Similar to a number of other NFHS rules committees, the Track and Field and Cross Country Rules Committee also altered its rules regarding head coverings worn for religious reasons.
Rule 4-3-1b(8) now states that ”head coverings worn for religious reasons are not considered hair devices; must not be made of abrasive, hard or unyielding materials; and must be secured to the body and/or uniform.” The change clarifies that there is no need for prior authorization from the state association for religious headwear.
The Track and Field and Cross Country Rules Committee is the eighth NFHS sports rules committee that has modified rules this year related to religious and cultural backgrounds. In addition to track and field, participants in volleyball, basketball, soccer, field hockey, spirit and softball will be permitted to wear religious headwear without prior approval from their respective state association.

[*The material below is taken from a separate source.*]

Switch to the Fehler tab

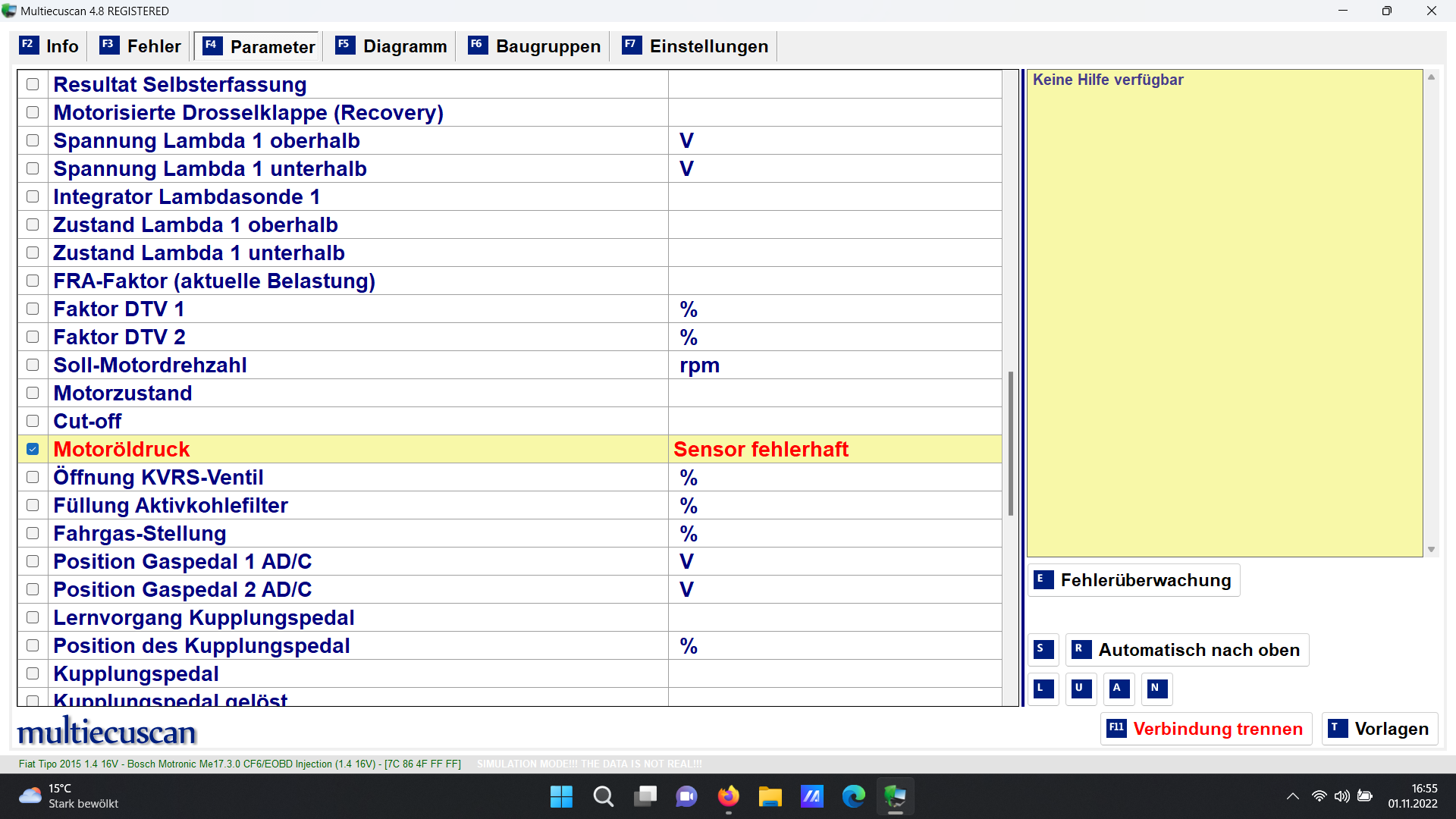tap(141, 46)
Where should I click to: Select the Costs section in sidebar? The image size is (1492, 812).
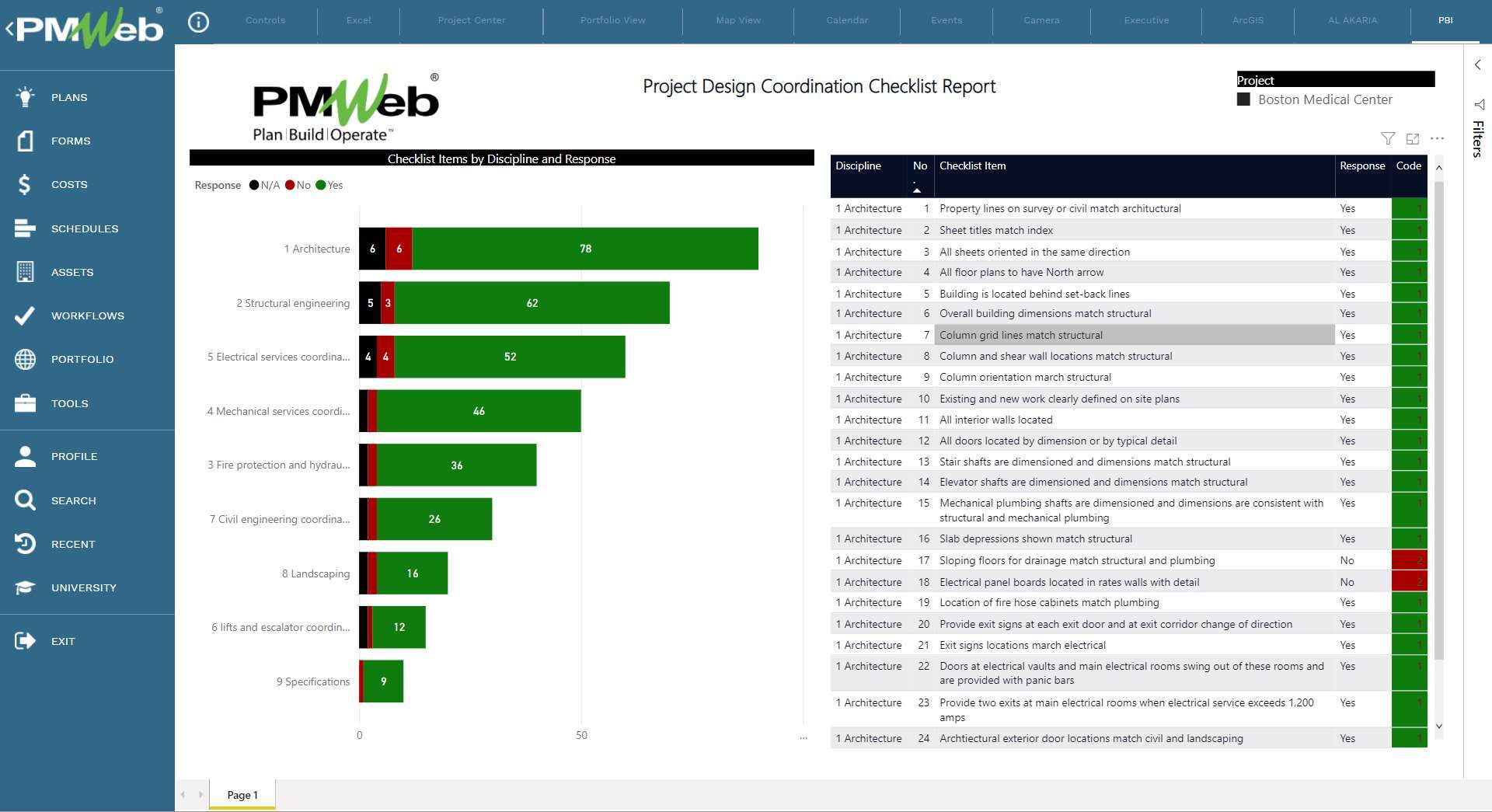click(69, 184)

In swimming and diving, for religious reasons, competitors will be able to wear suits that provide full body coverage without obtaining prior state association authorization.
Rule 6 concerning rules for field events has been completely re-organized to assist coaches, officials and participants in following the rules. As a part of these revisions, the rules clarify that running in the direction other than how the event is conducted is prohibited during warmups, with the exception of the high jump. The articles more clearly organize warmups, competitions and conclusion of all field events with a focus on risk minimization.
One change was approved in Rule 8 related to cross country and another in Rule 9 regarding records. A note was added to Rule 8-1-1a stating that “a single wide line, if used on turns, should utilize other methods of markings (natural or artificial boundary markers, or signposts with large directional arrows) to assist the runner in identifying the course route.”
“Since a single wide line may not be the shortest route, this change clarifies that other methods of marking a course should be used with a single wide line to help identify the turns and route of the course,” Cochran said.
A change in Rule 9-3-2 and other related rules clarifies when measurements for record attempts in the vertical jumps should be taken.
The final revision was approved in Rule 5-10-6 NOTE, which clarifies when each exchange zone is to be used.
A complete listing of the track and field and cross country rules changes will be available on the NFHS website at www.nfhs.org. Click on “Activities & Sports” at the top of the home page and select “Track & Field/Cross Country.”
According to the most recent NFHS High School Athletics Participation Survey, outdoor track and field is the second-most popular sport for boys and the No. 1 sport for girls with 605,354 and 488,267 participants, respectively. Cross country ranks No. 6 for boys and girls with 269,295 and 219,345 participants, respectively. In addition, there are an additional 150,253 combined participants in indoor track and field.